Incivilités : on en a marre

Mercredi 3 avril 2019.

Depuis des années notre ville souffre d’incivilités récurrentes en matière de tranquillité publique, de sécurité et de propreté. En 2014 c’était un des axes prioritaires de notre projet. Après 5 années au pouvoir, l’actuelle équipe rien n’a amélioré dans ce domaine et le ressenti des vaudais est que « c’était mieux avant ». Et pourtant, nous nous sommes battus pour que cela change lorsque nous étions dans la majorité.

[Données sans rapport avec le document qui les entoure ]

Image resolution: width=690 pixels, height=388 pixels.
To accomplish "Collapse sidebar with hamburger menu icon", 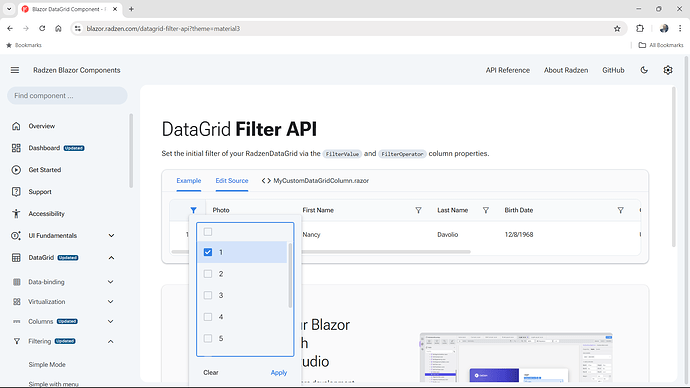I will click(x=15, y=70).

En la matière, la question de la propreté et des dépôts sauvages est révélatrice de l’échec de l’équipe actuelle. Il ne se passe pas une demi-journée sans qu’un débarrassage de cave ou de grenier soit déclaré en ville, dans la zone maraichère, ou le long du canal ou de la Rize, ou qu’une borne à verre serve de déchetterie provisoire, ou encore que des restes de chantier (gravats, mobiliers, …) viennent encombrer la voie publique. Cela crée en plus des nuisances visuelles, de mauvaises odeurs, de la pollution des sols et des cours d’eau, des risques sanitaires, et des accidents potentiels quand les déchets empiètent sur la voie publique.

Les vaudais en ont assez.

Le Code de l’Environnement définit la responsabilité des producteurs de déchets et l’article R635-8 du code pénal classe en « contravention (jusqu’à 1 500 €) le fait de déposer, d’abandonner ou de jeter, en un lieu public ou privé, à l’exception des emplacements désignés à cet effet par l’autorité administrative compétente, soit une épave de véhicule, soit des ordures, déchets, matériaux ou tout autre objet, de quelque nature qu’il soit ». Les contrevenants encourent aussi la confiscation du véhicule ayant servi au délit.

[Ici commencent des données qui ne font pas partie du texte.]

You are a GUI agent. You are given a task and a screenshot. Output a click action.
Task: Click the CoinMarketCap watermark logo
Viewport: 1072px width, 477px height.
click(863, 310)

Que fait l’actuelle équipe pour régler la situation ? Rien ou presque et c’est une des raisons pour lesquelles nous avons quitté la majorité. Pourtant des solutions existent. Sur la base des dépôts constatés, des enquêtes peuvent être menées. Des caméras mobiles déclarées peuvent être utilisées. Des personnels spécialement formés peuvent être dédiés.

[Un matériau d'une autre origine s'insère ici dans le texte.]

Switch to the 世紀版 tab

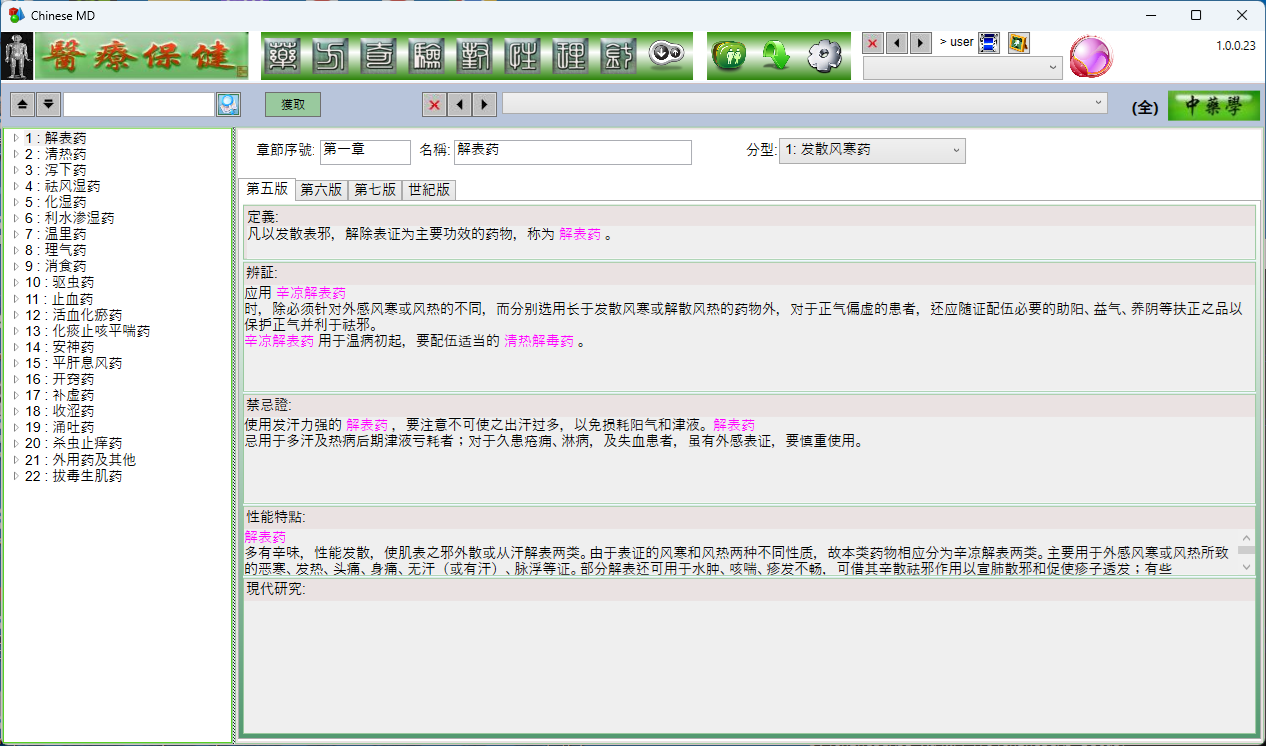pyautogui.click(x=429, y=190)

La seule chose est d’avoir du volontarisme politique et de vouloir faire respecter la Loi. Difficile   pour notre maire qui vient d’être condamnée 7 fois en moins d’un an par divers tribunaux pour, pêle-mêle, infraction au code des collectivités locales, aux règles d’urbanisme, et au code du travail !

Christine BERTIN, Marie-Emmanuelle SYRE, Stéphane BERTIN.

(texte de la chronique de Vaulx Le Journal du 3 avril 2019).